Jusqu’au jour où

Article publié en 2010 dans les Cahiers pédagogiques.

Professeure d’éducation musicale, j’ai toujours été marquée par la force des voix, celles des élèves, en transformation, celles des oeuvres, s’inscrivant dans les mémoires. Derrière elles, la présence perceptible du temps.

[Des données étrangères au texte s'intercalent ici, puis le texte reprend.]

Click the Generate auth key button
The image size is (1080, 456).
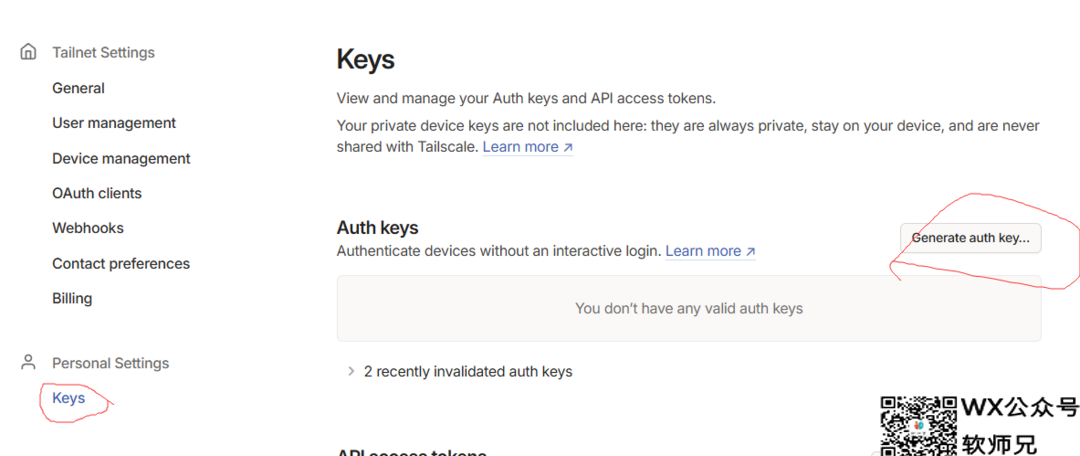(970, 238)
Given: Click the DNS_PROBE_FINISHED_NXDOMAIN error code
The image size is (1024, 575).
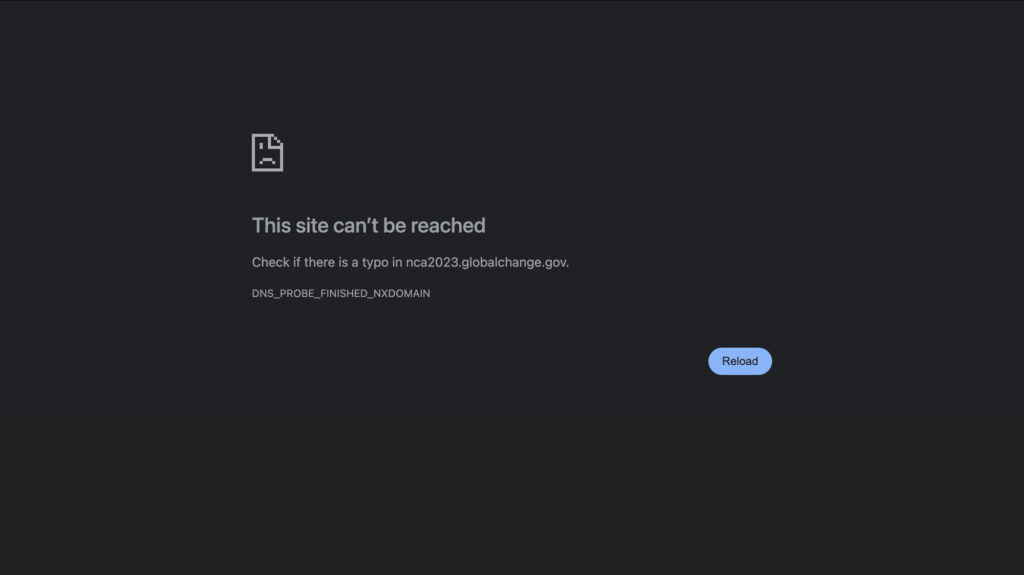Looking at the screenshot, I should (x=341, y=293).
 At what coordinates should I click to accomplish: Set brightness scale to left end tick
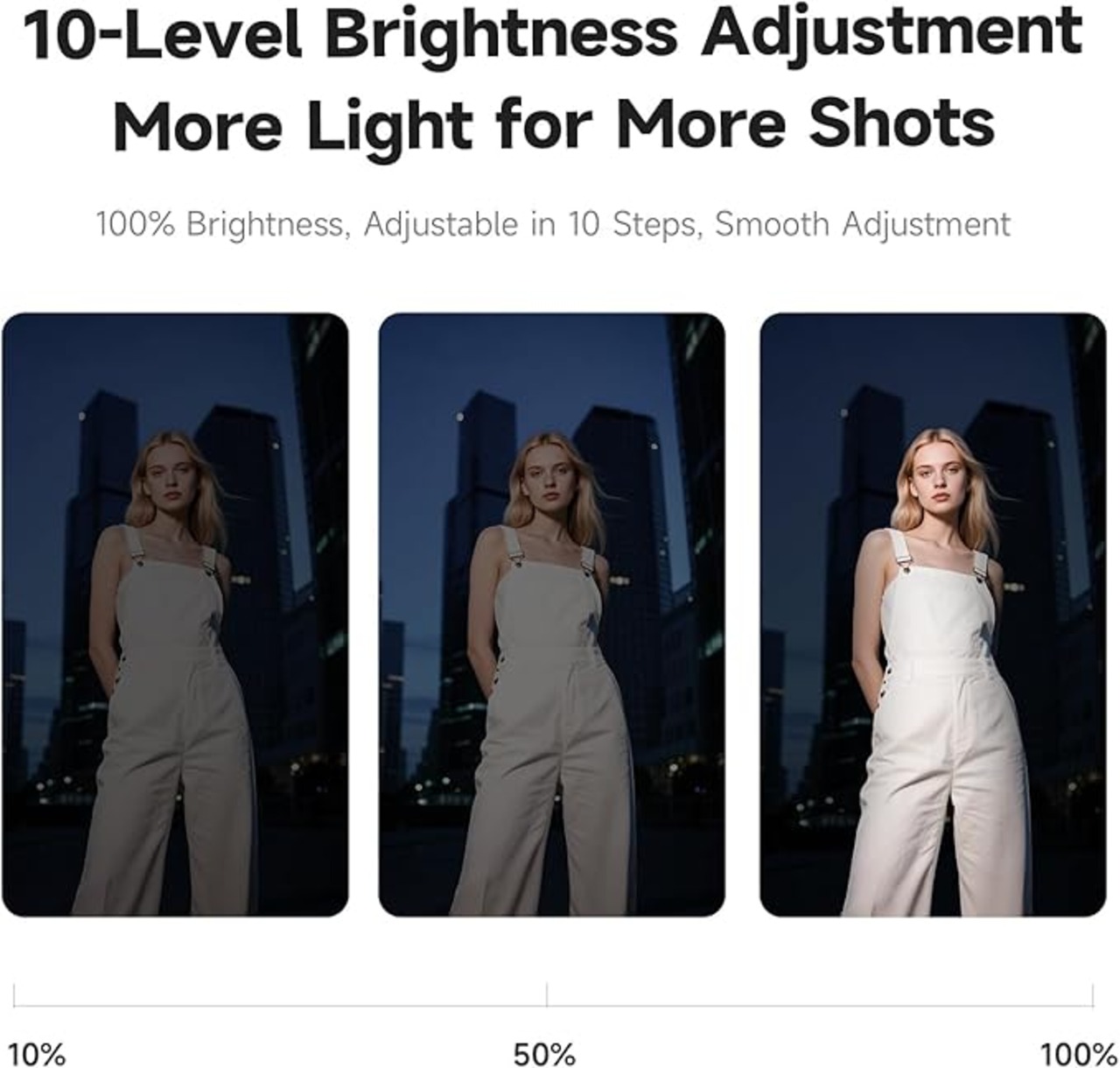click(x=14, y=994)
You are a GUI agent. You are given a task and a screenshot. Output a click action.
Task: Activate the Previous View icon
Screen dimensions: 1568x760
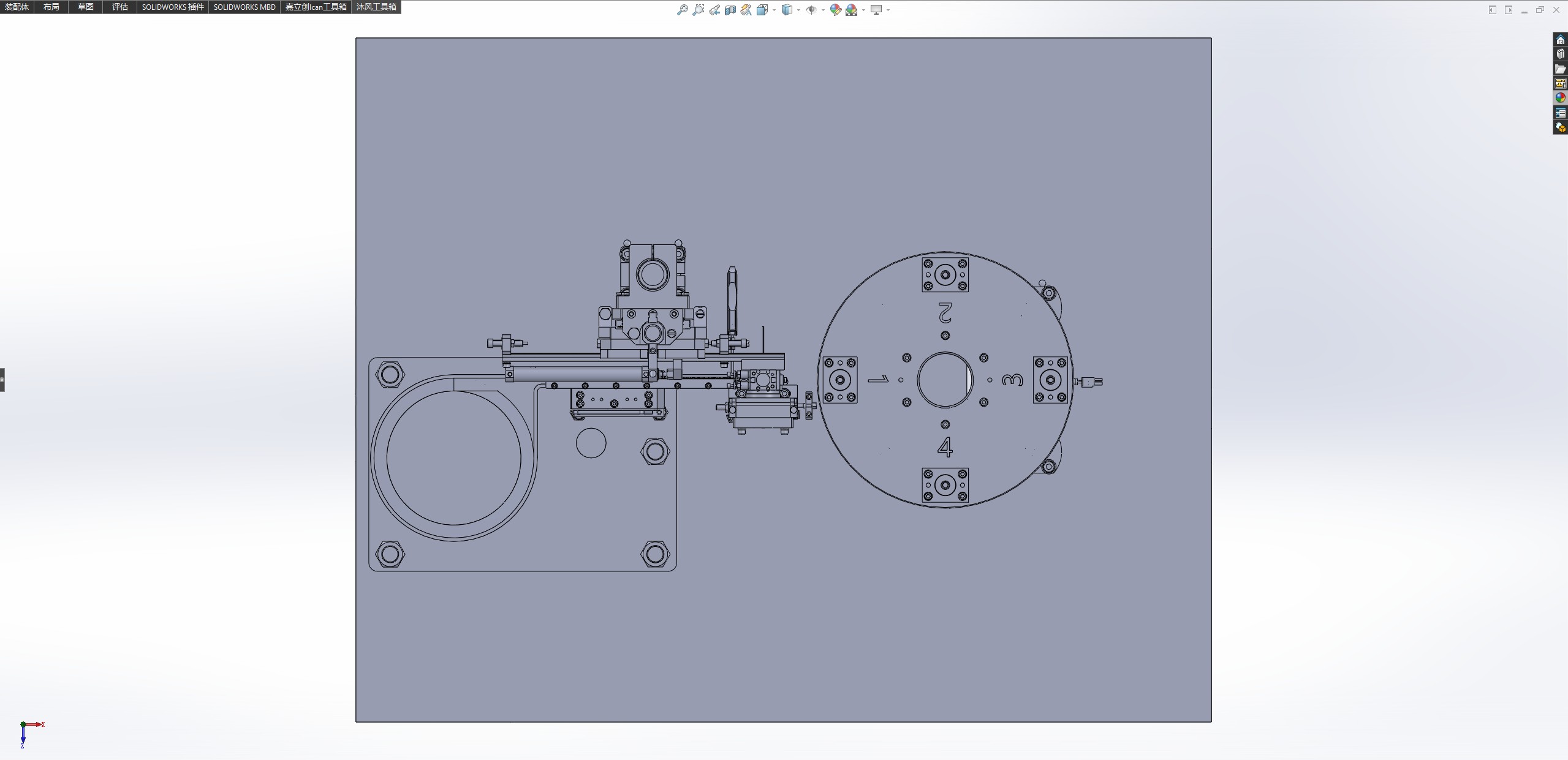coord(714,10)
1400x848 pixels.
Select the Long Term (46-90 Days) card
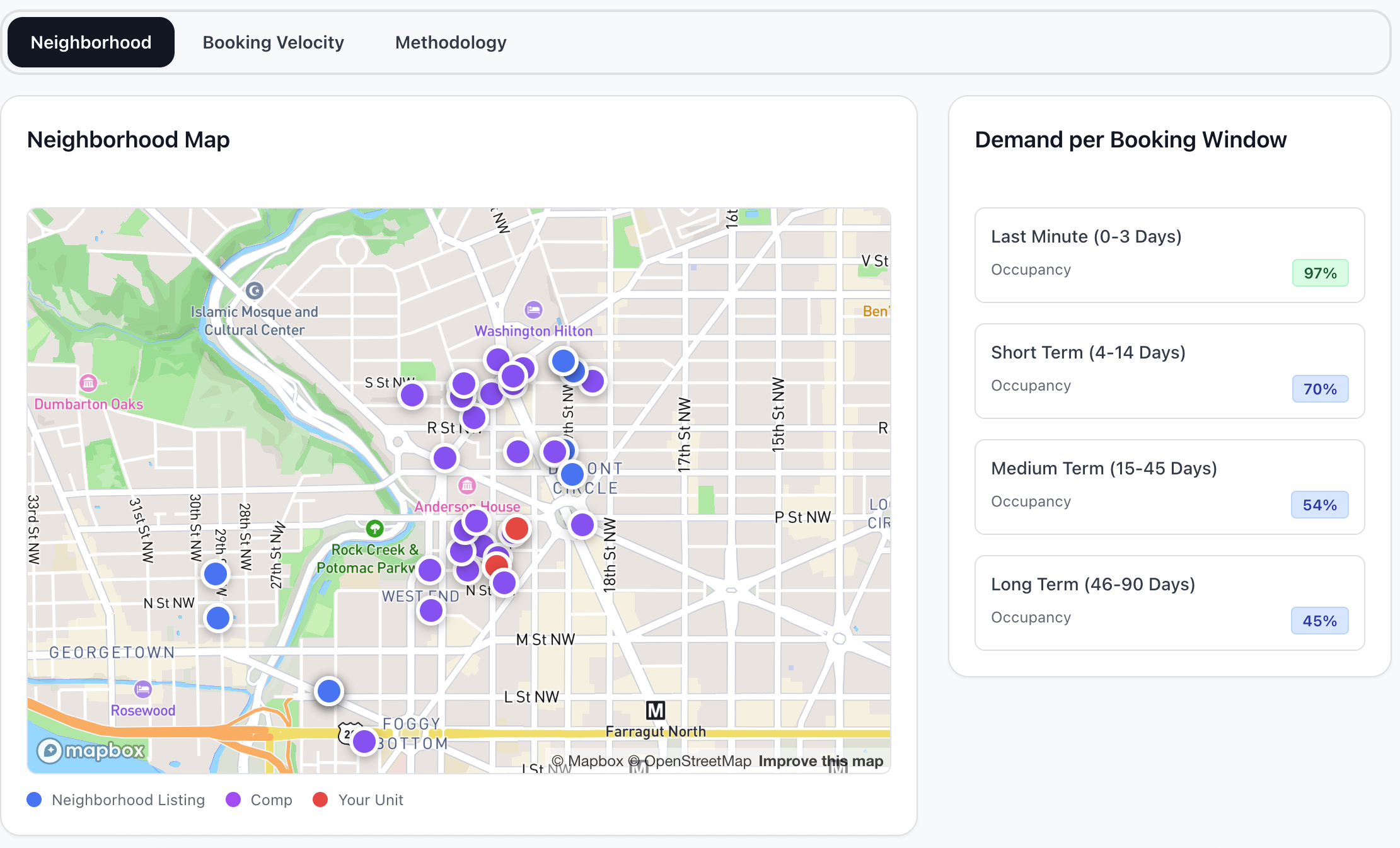(1169, 602)
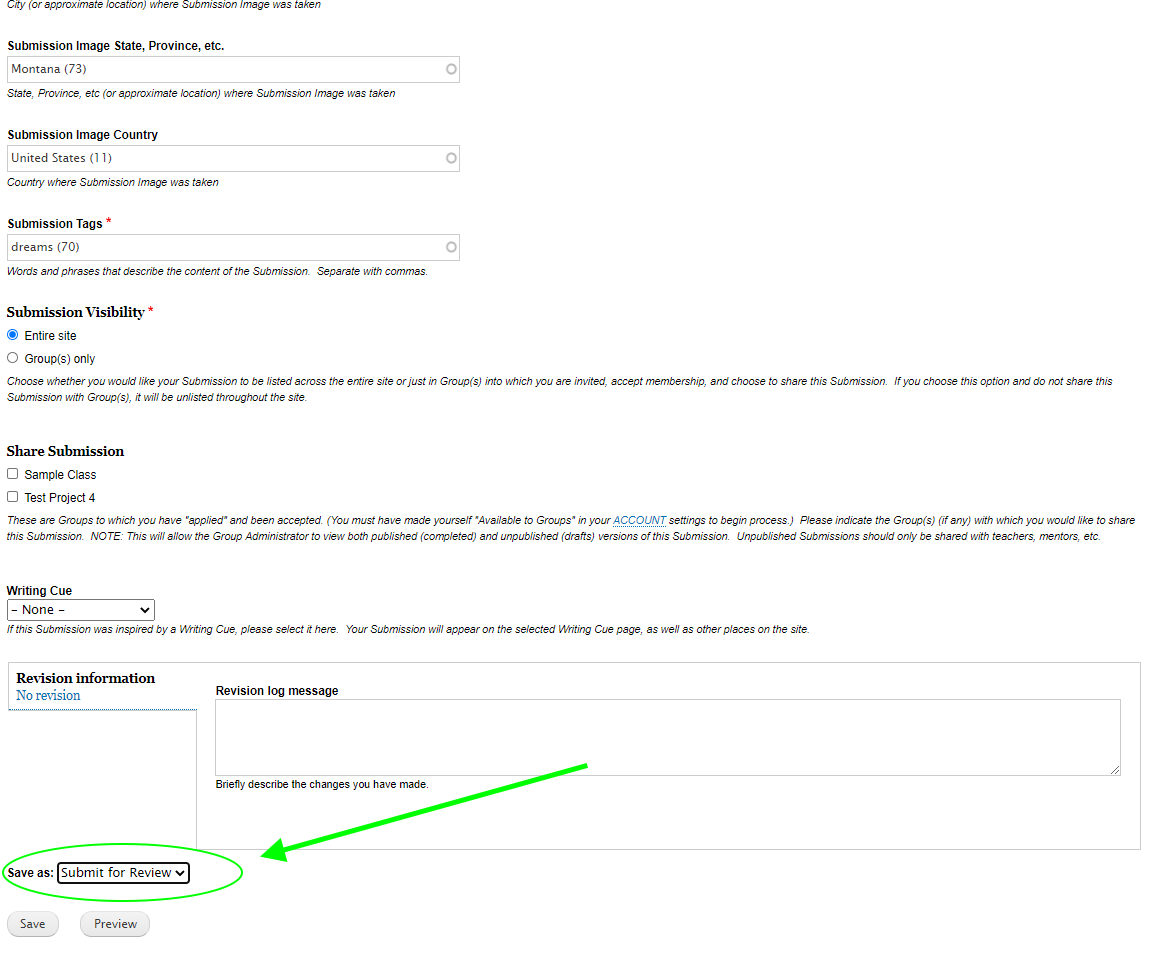Expand the Save as dropdown
The width and height of the screenshot is (1157, 961).
(123, 873)
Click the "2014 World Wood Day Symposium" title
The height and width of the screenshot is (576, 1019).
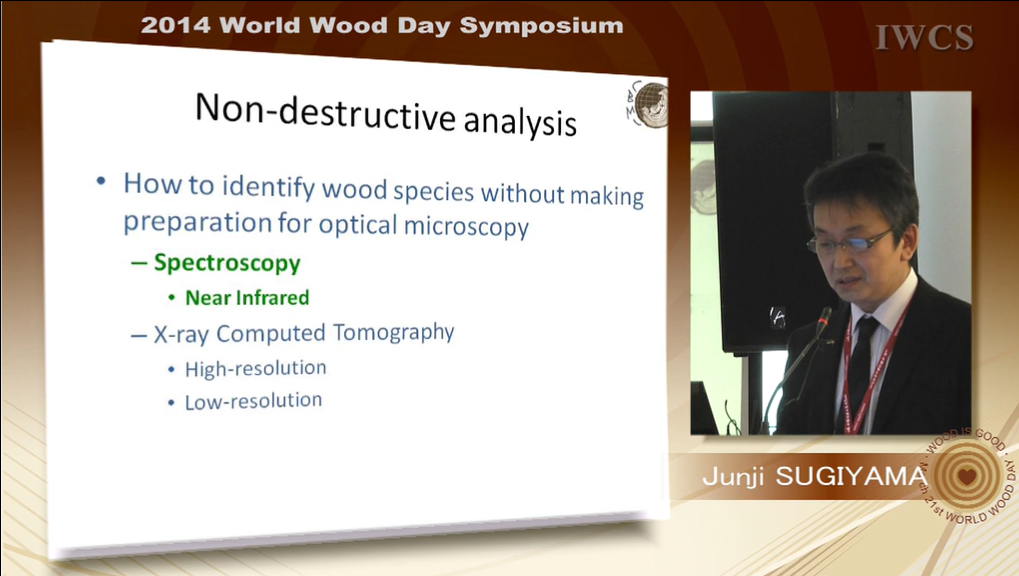[x=382, y=26]
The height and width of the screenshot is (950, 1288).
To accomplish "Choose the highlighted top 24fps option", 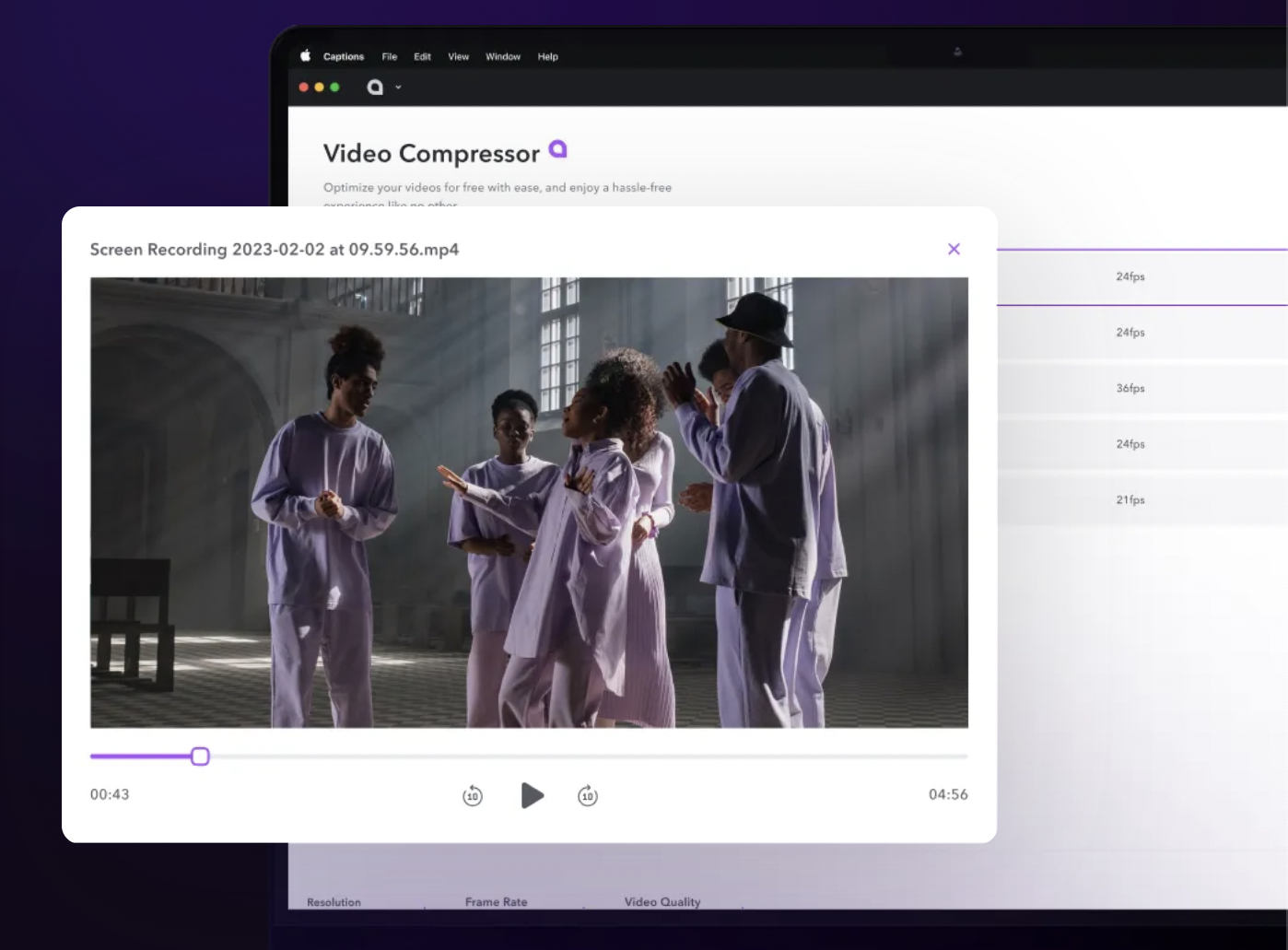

Les petites voix soleil d’enfants, la voix lune des jeunes filles. Et les voix de garçons qui se métamorphosent sous mes oreilles, m’offrant les premières marques du passage des corps. Il reste peu de rites de société dit-on. La mue pour les garçons en est un que je marque toujours avec un grand sourire de bienvenue et un changement dans l’espace puisque la nouvelle voix grave rejoint le clan des presqu’hommes sous les yeux de tous. C’est toujours fête. D’autant que souvent le chant, la classe, en sont transformés peu à peu. Ils sont arrivés tout petits, tout mignons en 6e. Les voilà devenir des hommes.

Hier
On fait apparaître les voix, en tout premier à leur propriétaire. Ça a commencé pendant ma première année, quand j’ai enregistré Régis, un loulou de 3e, dans des chansons de Renaud. Mistral gagnant. La pêche à la ligne. Et à qui j’ai emporté à Auxerre l’an dernier l’enregistrement négligé pendant 19 ans. Régis qui m’a présenté sa femme, son petit garçon, et son boulot où il partait à 7 heures en costume cravate.

Demain
Si je ne dois plus rien leur faire écouter, alors il faut qu’ils entendent ça. Ça, c’est le « confutatis » du Requiem de Mozart. Derrière ma porte on l’entend monter, clamer, claquer. Et je rajoute tout ce qu’il faut pour que les élèves ne passent pas à côté, la mort à 35 ans, Confutatis, et la peur de l’enfer, Maledictis, et l’espoir des anges pour qui il compose, Voca me, en qui il veut bien croire, Voca me, qu’il veut bien même inventer en composant pour eux. Et dans la salle pas un ado ne bouge, Mozart à la fois les écrase et les élève sur leur chaise. C’est pour cela que ça s’appelle un chef-d’œuvre. Ça les prend, là tout de suite. Et ça s’inscrit dans les cellules de mémoire. Jamais ils n’oublieront. Un chef-d’œuvre ça a aussi la particularité de ne servir à rien. Jusqu’au jour où vous en avez besoin, parce que plus rien ne va de soi, parce que la brume casse les vitres. Jusqu’au jour où vous découvrez que cette musique-là elle était en vous, et qu’elle comble vos pièces manquantes. Mes auditeurs du jour, ils n’ont pas encore de brume, et pas de pièces qui manquent. Mais la musique ils l’auront désormais en eux aussi, tous, même les Kevin, les Mohammed et les Vénitia, et elle réapparaîtra peut-être un jour, dans longtemps. Ils auront oublié quand qui et comment, mais ils n’auront pas oublié la musique.